INSTRUCTIONS FOR THE TASK - Could you restate, exactly and with nothing added, the lines from the start of the data through the line that holds "Task: Tap the chain link icon", leaving the pictures out?
────────────────────────────────────────
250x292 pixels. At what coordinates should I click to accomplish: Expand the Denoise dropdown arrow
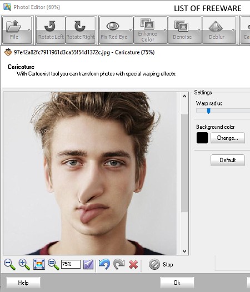point(199,30)
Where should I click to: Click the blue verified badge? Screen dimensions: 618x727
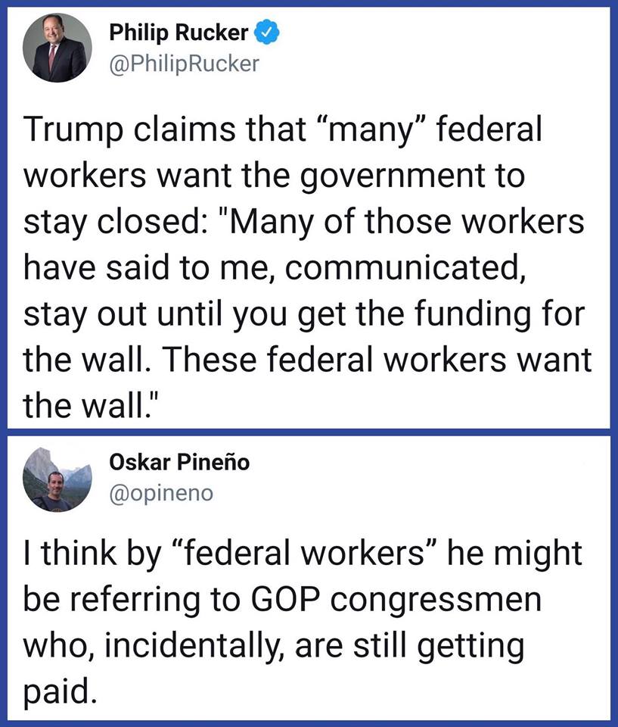pos(267,32)
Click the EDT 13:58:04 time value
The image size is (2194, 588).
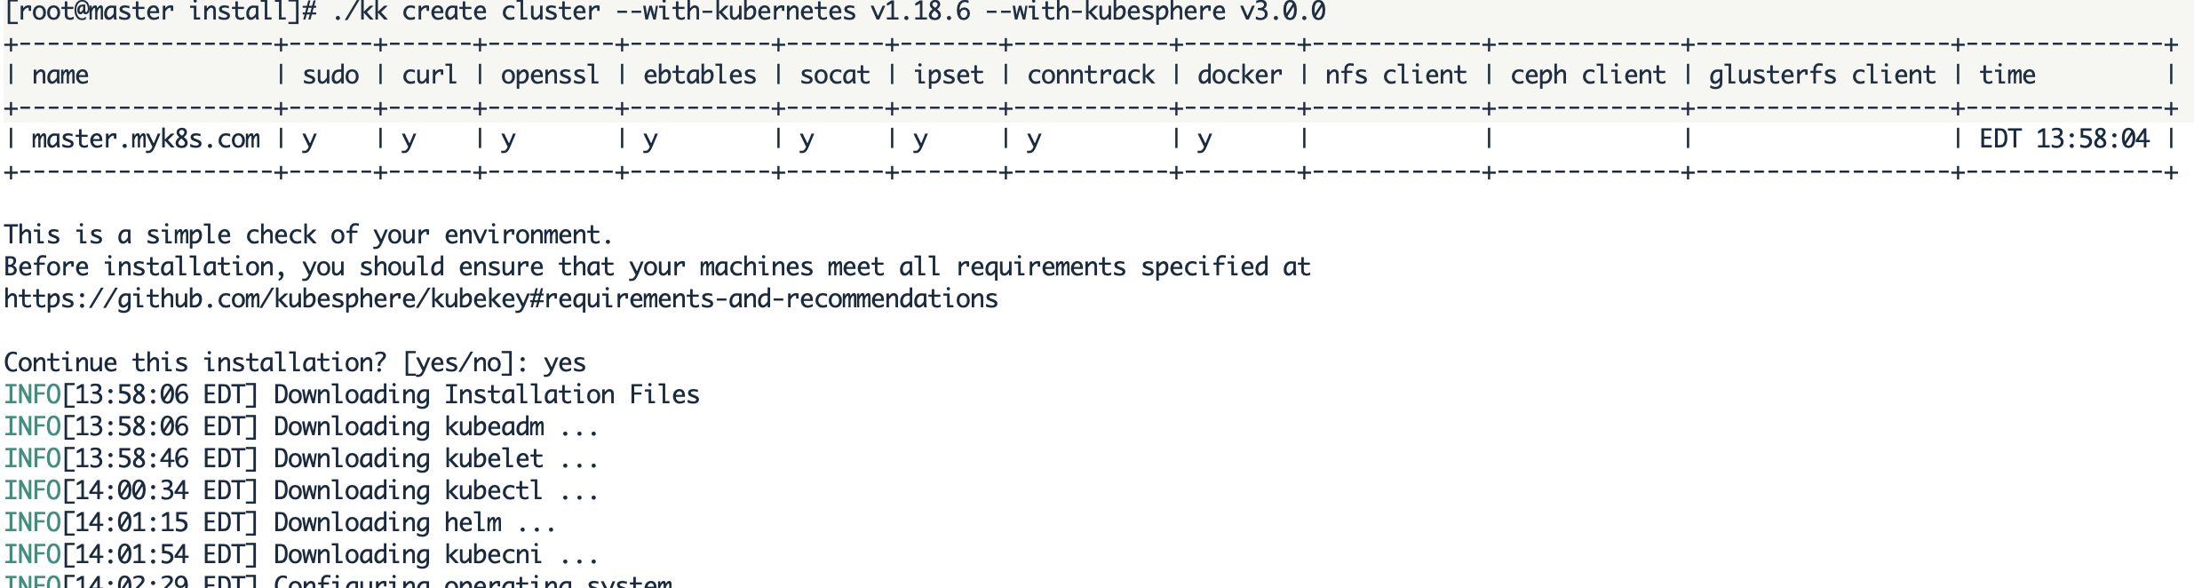2063,139
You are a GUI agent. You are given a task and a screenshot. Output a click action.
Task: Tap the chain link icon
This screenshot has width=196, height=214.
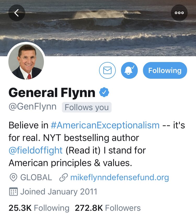pos(64,177)
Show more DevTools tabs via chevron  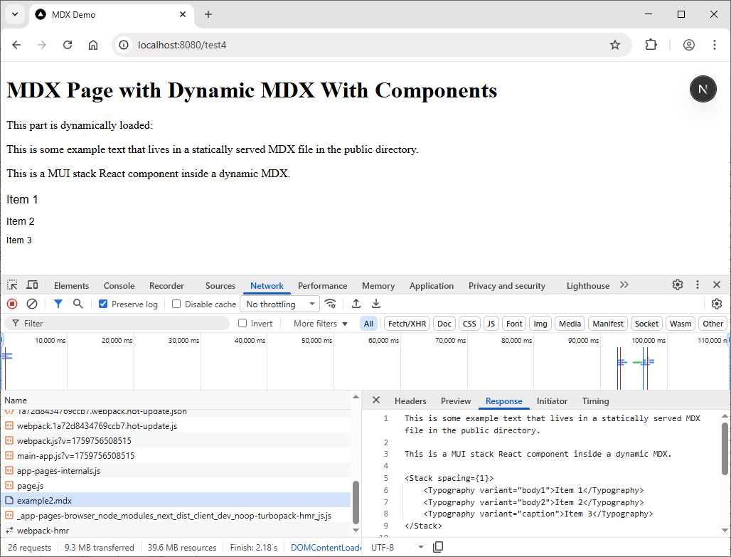tap(624, 285)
────────────────────────────────────────
THE ANSWER -
250x292 pixels. At what coordinates should I click to accomplish: Expand the Denoise dropdown arrow
point(199,30)
Where should I click to: Click the blue verified badge? Screen dimensions: 618x727
pos(267,32)
Click the EDT 13:58:04 time value
The image size is (2194, 588).
2063,139
You are a GUI agent. You are given a task and a screenshot. Output a click action.
Task: Tap the chain link icon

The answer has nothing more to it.